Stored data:
-------------------------

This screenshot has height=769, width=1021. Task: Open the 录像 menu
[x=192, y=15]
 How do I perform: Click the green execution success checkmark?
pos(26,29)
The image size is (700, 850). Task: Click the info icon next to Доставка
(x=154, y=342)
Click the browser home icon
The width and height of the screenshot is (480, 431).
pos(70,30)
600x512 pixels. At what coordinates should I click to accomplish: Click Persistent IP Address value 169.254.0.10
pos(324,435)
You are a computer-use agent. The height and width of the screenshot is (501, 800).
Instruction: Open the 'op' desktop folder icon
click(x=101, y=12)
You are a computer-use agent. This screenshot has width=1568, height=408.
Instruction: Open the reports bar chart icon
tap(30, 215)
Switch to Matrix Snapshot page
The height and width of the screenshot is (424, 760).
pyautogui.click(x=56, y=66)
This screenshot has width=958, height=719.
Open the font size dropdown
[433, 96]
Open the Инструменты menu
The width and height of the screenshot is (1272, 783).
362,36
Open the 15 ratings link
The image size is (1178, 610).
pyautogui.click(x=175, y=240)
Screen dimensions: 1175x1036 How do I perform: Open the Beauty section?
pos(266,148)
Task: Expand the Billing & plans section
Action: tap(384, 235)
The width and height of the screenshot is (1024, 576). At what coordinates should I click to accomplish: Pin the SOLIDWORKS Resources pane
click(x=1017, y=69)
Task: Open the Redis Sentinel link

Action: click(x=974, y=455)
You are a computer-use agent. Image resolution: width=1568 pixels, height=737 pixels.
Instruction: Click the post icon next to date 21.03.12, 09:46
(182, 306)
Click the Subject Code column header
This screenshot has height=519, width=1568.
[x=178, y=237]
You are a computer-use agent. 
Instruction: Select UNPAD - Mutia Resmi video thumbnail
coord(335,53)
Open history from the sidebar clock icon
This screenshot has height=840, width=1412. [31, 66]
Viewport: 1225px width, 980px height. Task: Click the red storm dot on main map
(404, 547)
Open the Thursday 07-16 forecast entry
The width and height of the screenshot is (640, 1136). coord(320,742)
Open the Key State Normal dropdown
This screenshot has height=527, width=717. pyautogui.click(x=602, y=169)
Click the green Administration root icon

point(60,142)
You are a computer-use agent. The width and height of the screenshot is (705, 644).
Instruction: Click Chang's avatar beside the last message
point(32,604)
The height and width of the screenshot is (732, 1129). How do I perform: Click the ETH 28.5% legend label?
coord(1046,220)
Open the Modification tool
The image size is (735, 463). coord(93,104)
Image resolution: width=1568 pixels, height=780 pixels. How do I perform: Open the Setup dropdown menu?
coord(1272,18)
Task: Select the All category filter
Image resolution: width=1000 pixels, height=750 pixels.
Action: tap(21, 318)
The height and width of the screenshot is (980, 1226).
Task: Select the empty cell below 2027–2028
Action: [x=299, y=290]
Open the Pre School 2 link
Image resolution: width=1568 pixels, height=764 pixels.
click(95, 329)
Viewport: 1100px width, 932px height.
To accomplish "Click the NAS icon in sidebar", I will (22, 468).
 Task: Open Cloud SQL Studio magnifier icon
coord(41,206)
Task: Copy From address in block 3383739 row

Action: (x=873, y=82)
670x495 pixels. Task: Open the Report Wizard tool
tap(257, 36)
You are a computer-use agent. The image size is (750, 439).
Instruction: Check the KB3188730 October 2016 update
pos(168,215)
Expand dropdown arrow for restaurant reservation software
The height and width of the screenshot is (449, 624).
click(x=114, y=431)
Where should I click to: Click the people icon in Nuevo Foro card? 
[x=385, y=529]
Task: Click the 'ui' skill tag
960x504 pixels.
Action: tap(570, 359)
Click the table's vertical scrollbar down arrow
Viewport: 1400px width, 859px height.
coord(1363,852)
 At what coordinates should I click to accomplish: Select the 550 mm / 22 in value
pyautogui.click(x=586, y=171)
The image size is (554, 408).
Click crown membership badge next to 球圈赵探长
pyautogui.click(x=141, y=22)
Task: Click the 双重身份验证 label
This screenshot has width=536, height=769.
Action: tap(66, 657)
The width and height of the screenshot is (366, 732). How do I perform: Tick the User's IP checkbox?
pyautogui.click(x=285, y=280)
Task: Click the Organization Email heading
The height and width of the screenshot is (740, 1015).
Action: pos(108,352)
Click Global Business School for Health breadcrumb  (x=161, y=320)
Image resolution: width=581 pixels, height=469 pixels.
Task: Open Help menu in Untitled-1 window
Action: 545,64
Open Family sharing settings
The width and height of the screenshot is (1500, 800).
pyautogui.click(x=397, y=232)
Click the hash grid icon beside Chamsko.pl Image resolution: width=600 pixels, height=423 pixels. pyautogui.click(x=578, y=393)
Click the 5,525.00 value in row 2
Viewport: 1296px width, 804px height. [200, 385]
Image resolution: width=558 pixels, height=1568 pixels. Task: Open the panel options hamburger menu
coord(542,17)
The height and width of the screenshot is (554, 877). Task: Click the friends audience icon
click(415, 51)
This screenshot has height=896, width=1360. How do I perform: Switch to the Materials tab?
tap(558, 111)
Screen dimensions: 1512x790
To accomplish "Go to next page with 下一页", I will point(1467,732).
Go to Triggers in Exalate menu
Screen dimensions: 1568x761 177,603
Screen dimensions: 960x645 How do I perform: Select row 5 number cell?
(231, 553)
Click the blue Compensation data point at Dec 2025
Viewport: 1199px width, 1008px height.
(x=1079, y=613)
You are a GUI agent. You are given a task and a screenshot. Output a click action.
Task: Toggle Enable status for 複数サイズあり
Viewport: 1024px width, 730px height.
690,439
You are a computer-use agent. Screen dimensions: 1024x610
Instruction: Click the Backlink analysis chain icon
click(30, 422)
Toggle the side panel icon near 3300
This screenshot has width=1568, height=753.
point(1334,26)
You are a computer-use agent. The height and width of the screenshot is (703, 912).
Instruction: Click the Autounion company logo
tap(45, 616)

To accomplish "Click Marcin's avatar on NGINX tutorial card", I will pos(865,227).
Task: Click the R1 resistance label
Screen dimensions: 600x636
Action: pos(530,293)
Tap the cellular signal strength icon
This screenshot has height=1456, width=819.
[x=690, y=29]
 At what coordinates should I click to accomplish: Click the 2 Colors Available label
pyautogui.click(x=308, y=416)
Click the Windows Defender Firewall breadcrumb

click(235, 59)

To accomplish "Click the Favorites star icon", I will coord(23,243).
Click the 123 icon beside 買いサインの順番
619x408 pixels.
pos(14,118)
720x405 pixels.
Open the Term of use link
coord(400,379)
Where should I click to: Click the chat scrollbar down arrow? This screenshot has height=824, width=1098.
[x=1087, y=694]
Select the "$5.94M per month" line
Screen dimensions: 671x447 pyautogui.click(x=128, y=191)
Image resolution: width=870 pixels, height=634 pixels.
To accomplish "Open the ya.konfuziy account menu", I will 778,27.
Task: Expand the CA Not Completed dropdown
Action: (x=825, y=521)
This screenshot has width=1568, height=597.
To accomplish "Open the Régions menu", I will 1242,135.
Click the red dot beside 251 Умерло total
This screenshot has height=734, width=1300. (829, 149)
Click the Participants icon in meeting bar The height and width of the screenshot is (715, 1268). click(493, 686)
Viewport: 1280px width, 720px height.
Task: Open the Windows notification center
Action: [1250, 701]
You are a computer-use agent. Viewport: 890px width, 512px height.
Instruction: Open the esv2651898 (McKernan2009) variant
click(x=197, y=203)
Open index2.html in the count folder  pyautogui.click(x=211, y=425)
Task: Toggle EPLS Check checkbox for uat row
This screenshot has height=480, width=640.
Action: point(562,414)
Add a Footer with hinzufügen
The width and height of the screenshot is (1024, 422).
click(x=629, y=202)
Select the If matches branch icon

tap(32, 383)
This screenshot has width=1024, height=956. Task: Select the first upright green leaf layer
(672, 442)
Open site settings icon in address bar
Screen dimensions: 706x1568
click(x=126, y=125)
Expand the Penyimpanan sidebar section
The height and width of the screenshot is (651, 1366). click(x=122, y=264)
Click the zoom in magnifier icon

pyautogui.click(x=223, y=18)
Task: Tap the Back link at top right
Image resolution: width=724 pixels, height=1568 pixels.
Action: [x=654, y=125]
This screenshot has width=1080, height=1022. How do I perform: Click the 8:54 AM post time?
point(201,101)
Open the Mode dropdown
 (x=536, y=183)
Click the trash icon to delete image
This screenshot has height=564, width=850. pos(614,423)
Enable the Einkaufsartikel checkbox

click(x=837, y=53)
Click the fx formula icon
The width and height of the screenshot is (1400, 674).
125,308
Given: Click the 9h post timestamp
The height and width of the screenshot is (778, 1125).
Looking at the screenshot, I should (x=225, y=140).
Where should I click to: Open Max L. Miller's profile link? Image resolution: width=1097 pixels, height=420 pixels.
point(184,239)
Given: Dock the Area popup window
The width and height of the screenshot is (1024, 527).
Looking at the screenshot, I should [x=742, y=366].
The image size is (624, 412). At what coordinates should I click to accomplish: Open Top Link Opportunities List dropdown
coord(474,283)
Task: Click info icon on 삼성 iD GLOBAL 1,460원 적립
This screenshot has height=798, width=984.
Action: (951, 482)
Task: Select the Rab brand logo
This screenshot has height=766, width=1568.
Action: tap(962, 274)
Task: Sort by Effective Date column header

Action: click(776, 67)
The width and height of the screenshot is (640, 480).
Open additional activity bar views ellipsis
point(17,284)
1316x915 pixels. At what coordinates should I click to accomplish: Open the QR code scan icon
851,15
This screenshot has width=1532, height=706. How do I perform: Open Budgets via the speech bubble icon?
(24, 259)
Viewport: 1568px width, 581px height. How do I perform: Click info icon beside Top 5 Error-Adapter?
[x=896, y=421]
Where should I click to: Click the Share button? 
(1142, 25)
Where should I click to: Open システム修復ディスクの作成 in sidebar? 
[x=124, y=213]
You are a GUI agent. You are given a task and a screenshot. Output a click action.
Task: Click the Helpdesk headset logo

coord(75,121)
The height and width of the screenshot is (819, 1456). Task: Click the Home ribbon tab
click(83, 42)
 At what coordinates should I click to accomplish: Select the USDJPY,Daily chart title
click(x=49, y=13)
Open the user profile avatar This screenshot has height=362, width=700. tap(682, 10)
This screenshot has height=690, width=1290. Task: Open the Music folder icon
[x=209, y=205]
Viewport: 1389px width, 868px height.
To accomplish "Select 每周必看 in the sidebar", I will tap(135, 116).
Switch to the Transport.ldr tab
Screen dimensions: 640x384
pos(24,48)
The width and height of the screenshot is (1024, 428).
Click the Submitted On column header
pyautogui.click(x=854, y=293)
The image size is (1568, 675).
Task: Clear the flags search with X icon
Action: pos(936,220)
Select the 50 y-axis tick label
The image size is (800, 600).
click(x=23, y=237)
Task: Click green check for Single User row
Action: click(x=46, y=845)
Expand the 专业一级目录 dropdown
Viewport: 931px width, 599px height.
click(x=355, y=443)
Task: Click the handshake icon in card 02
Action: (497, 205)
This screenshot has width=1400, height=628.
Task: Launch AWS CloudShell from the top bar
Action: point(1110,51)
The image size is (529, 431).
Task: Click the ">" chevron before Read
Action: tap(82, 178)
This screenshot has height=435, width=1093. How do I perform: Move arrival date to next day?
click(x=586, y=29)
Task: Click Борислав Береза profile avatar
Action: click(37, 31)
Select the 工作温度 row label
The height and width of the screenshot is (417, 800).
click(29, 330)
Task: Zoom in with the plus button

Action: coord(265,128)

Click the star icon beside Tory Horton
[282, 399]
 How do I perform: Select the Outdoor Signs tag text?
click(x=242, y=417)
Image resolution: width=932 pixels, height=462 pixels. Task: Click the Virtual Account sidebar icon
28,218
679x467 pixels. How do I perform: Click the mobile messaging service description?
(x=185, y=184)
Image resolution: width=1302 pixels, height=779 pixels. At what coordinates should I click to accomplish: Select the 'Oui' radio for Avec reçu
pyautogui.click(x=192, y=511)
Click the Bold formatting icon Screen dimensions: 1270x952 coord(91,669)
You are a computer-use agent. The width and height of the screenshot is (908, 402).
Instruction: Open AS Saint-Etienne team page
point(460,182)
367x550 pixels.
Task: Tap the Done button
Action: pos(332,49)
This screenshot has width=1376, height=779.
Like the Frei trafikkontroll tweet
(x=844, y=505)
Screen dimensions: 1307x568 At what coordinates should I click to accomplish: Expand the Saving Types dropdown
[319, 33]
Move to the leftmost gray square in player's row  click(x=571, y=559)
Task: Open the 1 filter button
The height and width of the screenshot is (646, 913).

-------------------------

### [Activity]
Reproduce, exactly as they stand in the data above, the lines from the one that holds "Where should I click to: Open システム修復ディスクの作成" to the one that holds "Viewport: 1389px width, 868px height.", inclusive.

### [Task output]
Where should I click to: Open システム修復ディスクの作成 in sidebar? 
[x=124, y=213]
You are a GUI agent. You are given a task and a screenshot. Output a click action.
Task: Click the Helpdesk headset logo

coord(75,121)
The height and width of the screenshot is (819, 1456). Task: Click the Home ribbon tab
click(83, 42)
 At what coordinates should I click to accomplish: Select the USDJPY,Daily chart title
click(x=49, y=13)
Open the user profile avatar This screenshot has height=362, width=700. tap(682, 10)
This screenshot has height=690, width=1290. Task: Open the Music folder icon
[x=209, y=205]
Viewport: 1389px width, 868px height.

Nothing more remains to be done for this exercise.